Как правило, персонажи Кортасара живут в двух мирах. Например, в романе «Выигрыши» все до предела реально, списано с натуры: люди, их заботы, их взаимоотношения. А си­туация фантастическая, невероятная, и разрешается она неве­роятно. В романе «62. Модель для сборки» действие развора­чивается в трех планах: в обыденной жизни, в Зоне и в Городе. В Городе герои живут «по большому счету», судят себя и других строгим судом и приводят приговор в исполнение. В обыкновенной жизни они продолжают ходить на службу, де­лать покупки, встречаться в кафе. А те эксцентрические по­ступки, какие они совершают в фантастических или подстро­енных ситуациях, — метафорические напоминания о том, что человек и в быту должен чувствовать дыхание главных проблем жизни.

Давно, лет двадцать пять назад, Кортасар нашел удачное название для одного из лучших своих рассказов — «Преследователь». За героем этого рассказа музыкантом Джонни потя­нулась череда: Медрано из «Выигрышей», Оливейра из «Игры в классики», Маркос и Андрес из «Книги Мануэля», Лукас из сборника рассказов-миниатюр «Некто Лукас». Об Андресе писатель как-то сказал, что передал ему многое из своих сомнений, своих колебаний, своей тоски. Автобиогра­фичность Лукаса еще очевиднее. Безусловно, и с другими «преследователями» автор чувствует внутреннее родство, к этим персонажам он особенно строг, не прощая им ни малоду­шия, ни уклонения от ответственности, ни удобного эгоизма.

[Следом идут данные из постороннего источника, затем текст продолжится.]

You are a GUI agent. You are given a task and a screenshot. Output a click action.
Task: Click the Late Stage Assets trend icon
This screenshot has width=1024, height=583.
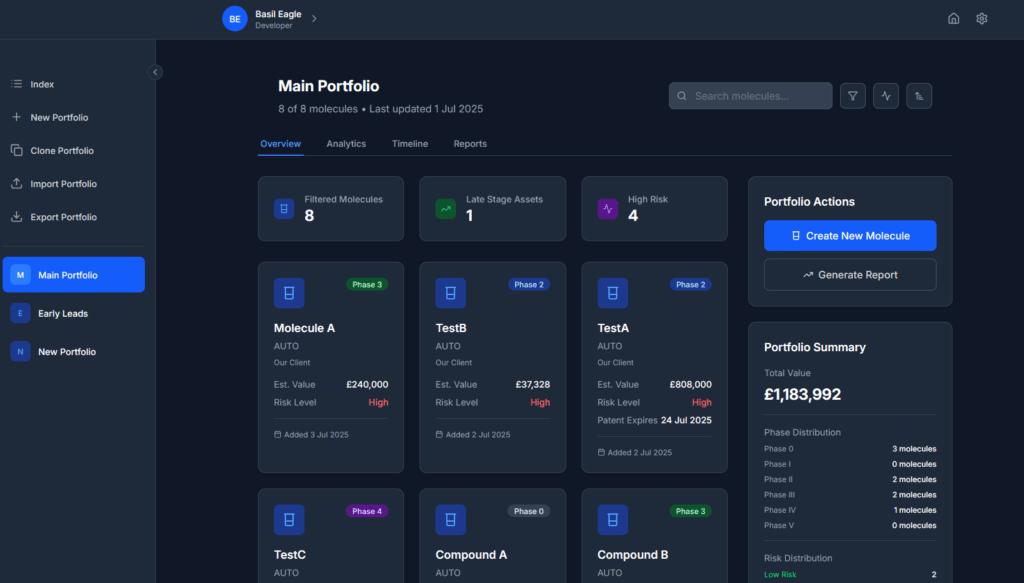click(x=446, y=209)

Чего именно добиваются «преследователи»? Того, что абсолютно необходимо для их жизни, — чувства причастно­сти, оправданной и нерушимой связи с миром, с обществом, с людьми.

Духовная биография героев Кортасара в некоторых пово­ротных пунктах совпадает с биографией писателя. Несогла­сие — вот корень судьбы кортасаровского героя. Он вышел из безмятежной юности, огляделся вокруг и понял, что мир, в котором ему предстоит жить, его не устраивает. Он не согла­сен. Поначалу это несогласие носило некоторый оттенок нигилизма, отрицания всего и вся.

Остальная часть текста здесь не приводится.